Sony DVR Useless After Rovi Stops TV Guide OnScreen
New submitter speedlaw writes "Rovi has just announced that they are stopping the TV Guide OnScreen service as of April 13th, 2013. This was announced via the service itself. This is an on-air listing service that provides listings over the air, as part of an OTA TV signal. Many devices, notably the Sony HDD 250 and 500 Digital Video Recorders, will no longer function without the clock-set data this stream provides. When other companies decide to stop supporting something, they don't make older systems useless. Worse, Sony never came out with another DVR in the U.S. market. Why do we have to rent them? How do we get Sony or Rovi to provide at least a software patch to set the clock so the DVR can at least retain 1980s VCR functionality? Sony admits there is no fix. A thread on AVS forums has a bunch of information on TV Guide OnScreen. The TV stations who broadcast the data have been ordered by Rovi to disconnect the data inserters and ship them back. I have a TiVo, and yes, I know all about HTPC, but this data stream was 'lifetime listings' like TiVo has 'lifetime listings' — now that Rovi is looking to cut service, my two DVR units are about to become useless."
Why don't the channels just broadcast the programme data alongside the actual programming? That's how they do it here, in the DVB-T streams. A full week's worth of programming and programme descriptions, transmitted over the air.
Hello...it's Sony. You should be surprised that it worked this long.
Sleep your way to a whiter smile...date a dentist!
This is why proprietary software is a bad thing and we should avoid products like this.
There should be a mandate that if you want to be a dick and no longer choose to support the software of an obsolete product you sold to maintain core functionality, you should forfeit the source code. At the very least, make it legal to reverse engineer and distribute fixes/functionality without fear of retribution. This is going to become much more common in the future unless someone does something.
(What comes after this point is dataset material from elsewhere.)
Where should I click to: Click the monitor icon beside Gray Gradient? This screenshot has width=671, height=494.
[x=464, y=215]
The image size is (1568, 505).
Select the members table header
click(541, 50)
This is why you buy COTS hardware instead of embedded solutions, guys. You can always upgrade the software on your own if you have to, but if you can't get to the firmware, then there's no telling if there's some dependancy or requirement to an outside source that you've overlooked. People have been building their own PVRs for years now, and many open source solutions like XMBC have matured to the point where they offer multiple service providers on a wide variety of cheap hardware.
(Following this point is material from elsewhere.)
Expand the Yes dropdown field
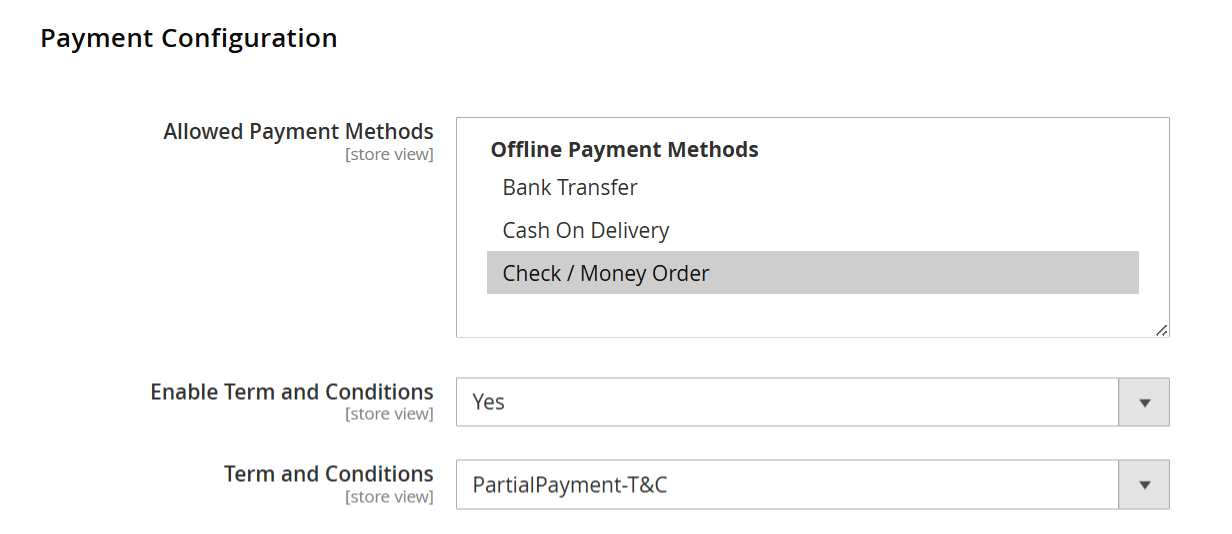The height and width of the screenshot is (534, 1232). [x=813, y=402]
And here's another reason people pirate: I know that I'll always have my video files on my harddrive. They're in a video container format that's been industry standard for years. There are no commercials, no external dependancies, and will play on almost any computer. I can't get that with Netflix -- once, I was halfway through watching a series on 'instant play' when they yanked the entire series. It's no longer available because of some obscure licensing issue that I wasn't informed of until after it was gone. When you rely on "legal" solutions, you're conceding that they have the right and ability to terminate your access at any time. That's also why I don't watch cable TV: It's encrypted and I can't record it. I can't go back and watch it again, and it may never be available again. With pirated content, I know exactly when it'll be available once I have it: Forever.
#fuckbeta #iamslashdot #dicemustdie
Cant you just sue them?
Is this meant to be another bash SONY because they are "evil" "article"?
Before you head down that line, note that:
- Rovi (corporation) used to be called Macrovision.
- This is for a (free?) Over The Air service.
- No link to the Rovi announcement or their reasoning.
- Affects any device and service relying on Rovi and their data.
It seems to me this is just another move to get people onto cable where media companies can exert more control over content (and the people watching) and rake in more money.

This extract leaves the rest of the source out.